===== Information provided

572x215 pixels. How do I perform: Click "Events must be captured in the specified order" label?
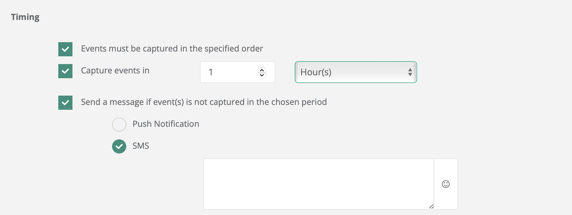tap(172, 49)
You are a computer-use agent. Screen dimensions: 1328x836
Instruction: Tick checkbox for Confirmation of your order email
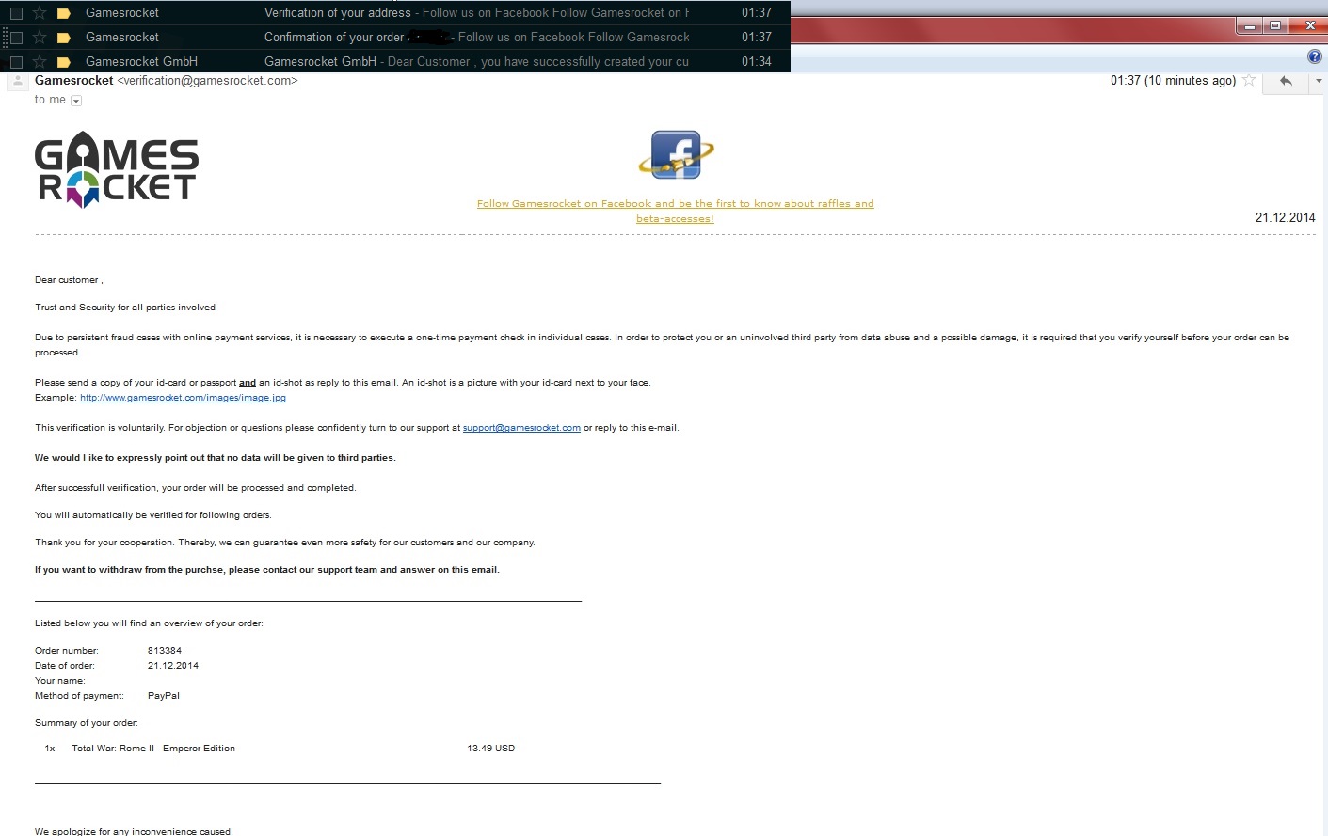(x=16, y=38)
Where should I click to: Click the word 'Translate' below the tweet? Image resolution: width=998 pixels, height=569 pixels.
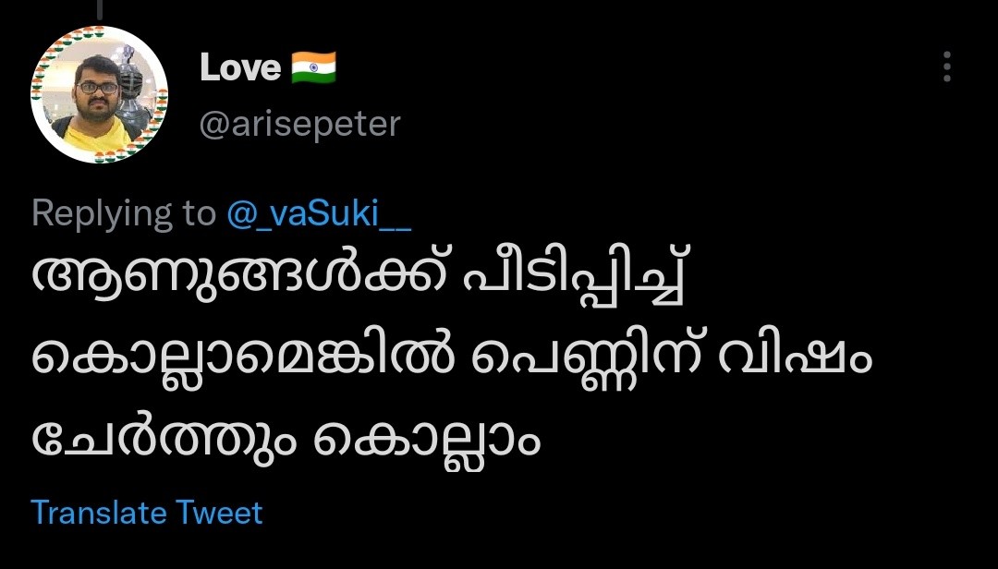point(99,513)
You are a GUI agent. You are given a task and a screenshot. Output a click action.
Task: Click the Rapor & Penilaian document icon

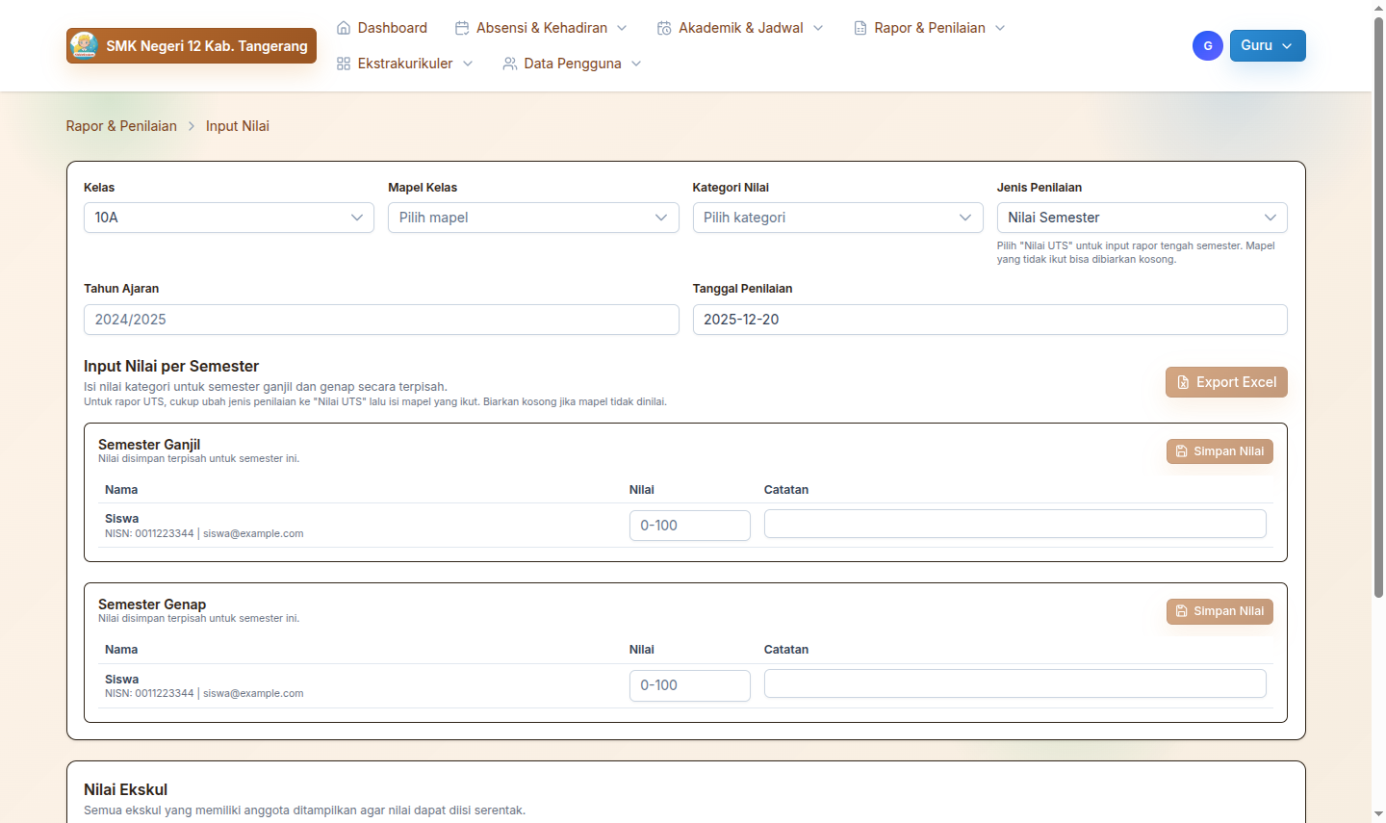pyautogui.click(x=860, y=28)
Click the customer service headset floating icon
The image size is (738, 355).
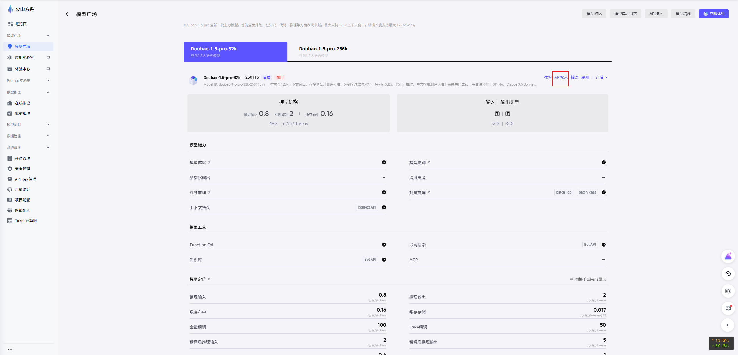[728, 274]
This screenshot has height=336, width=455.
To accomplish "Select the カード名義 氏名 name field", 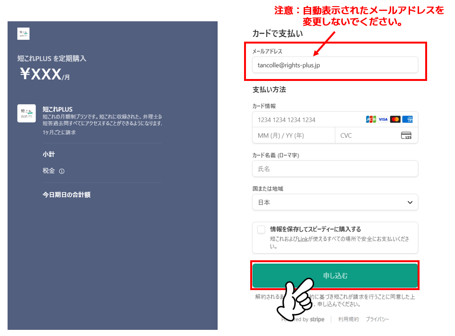I will pos(335,169).
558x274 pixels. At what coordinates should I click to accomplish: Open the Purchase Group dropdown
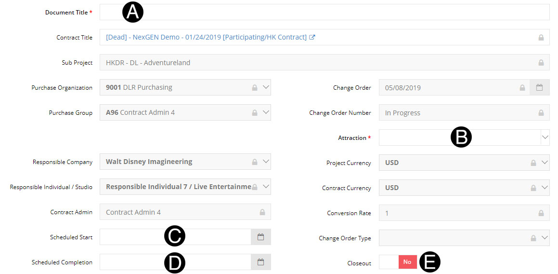[266, 112]
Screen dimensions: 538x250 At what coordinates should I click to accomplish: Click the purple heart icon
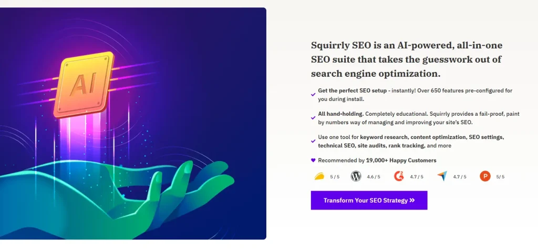313,160
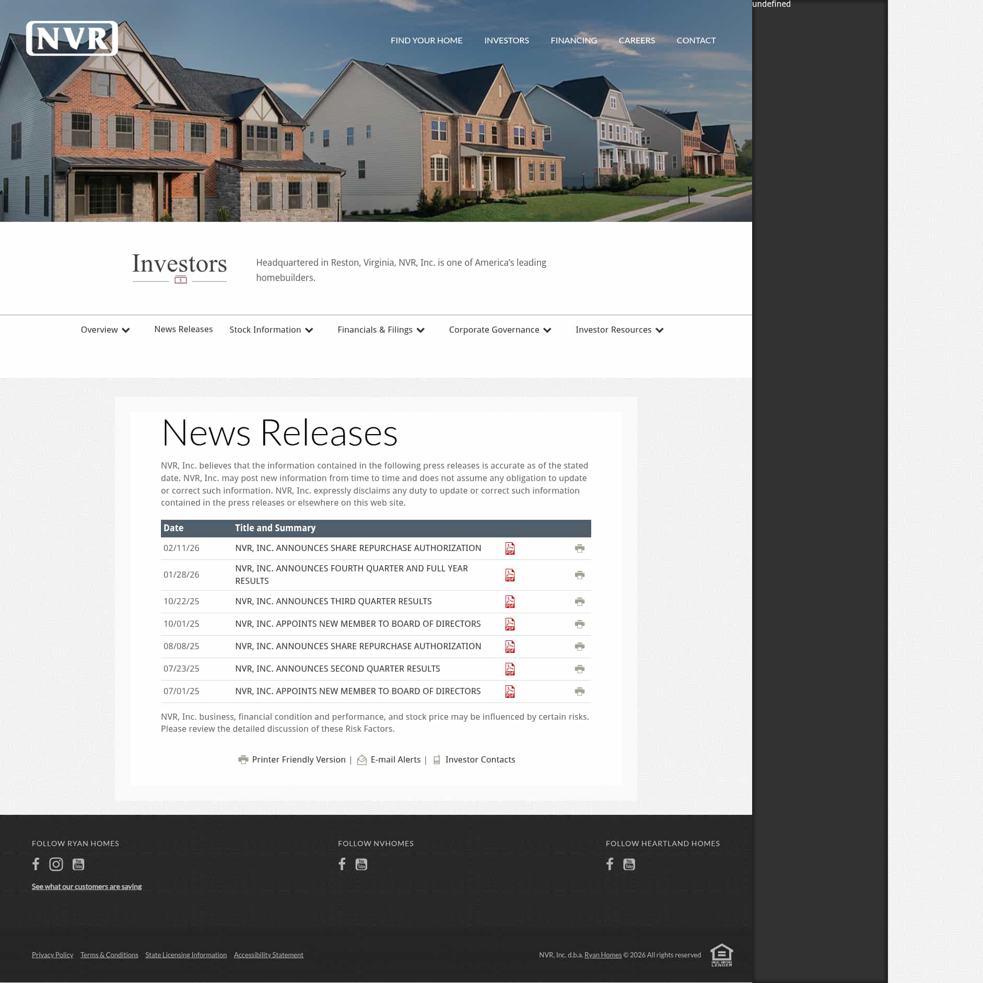Click NVR, INC. APPOINTS NEW MEMBER headline for 10/01/25
The width and height of the screenshot is (983, 983).
pyautogui.click(x=358, y=624)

==========

> _Exercise aim_:
Update the data from its start through the line containing "point(99,513)", replacing "Translate" with "Show translation" and leaving everything else unchanged, and omit the pictures from your answer.

> _Finished exercise_:
572x215 pixels. How do I perform: Click "Events must be captured in the specified order" label?
tap(172, 49)
You are a computer-use agent. Screen dimensions: 1328x836
Instruction: Tick checkbox for Confirmation of your order email
(x=16, y=38)
Where should I click to: Click the word 'Show translation' below the tweet? Image resolution: width=998 pixels, height=569 pixels.
point(99,513)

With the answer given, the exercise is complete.